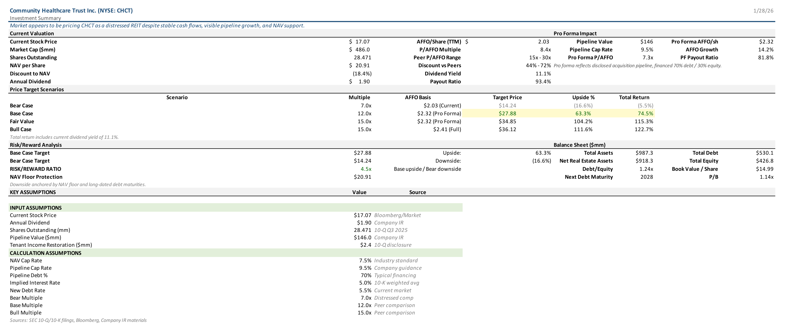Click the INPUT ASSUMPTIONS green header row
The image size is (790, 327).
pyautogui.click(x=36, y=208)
...
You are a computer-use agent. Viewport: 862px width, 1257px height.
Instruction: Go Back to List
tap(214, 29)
---
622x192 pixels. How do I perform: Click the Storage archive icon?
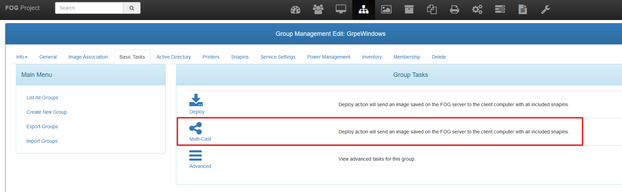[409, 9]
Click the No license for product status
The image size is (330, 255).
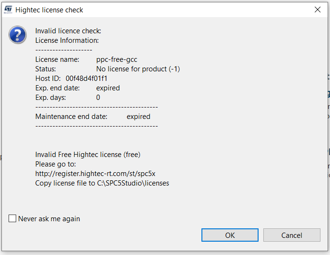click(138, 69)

■ What the task asks ■
Could you put the records into a numbered list, starting with the line that contains "Click the INPUT ASSUMPTIONS green header row" and going on through the line that contains "pyautogui.click(x=36, y=208)", with both of those lines included? Skip any blank lines and leave the pictures out.

■ Result for this exercise ■
1. Click the INPUT ASSUMPTIONS green header row
2. The image size is (790, 327).
3. pyautogui.click(x=36, y=208)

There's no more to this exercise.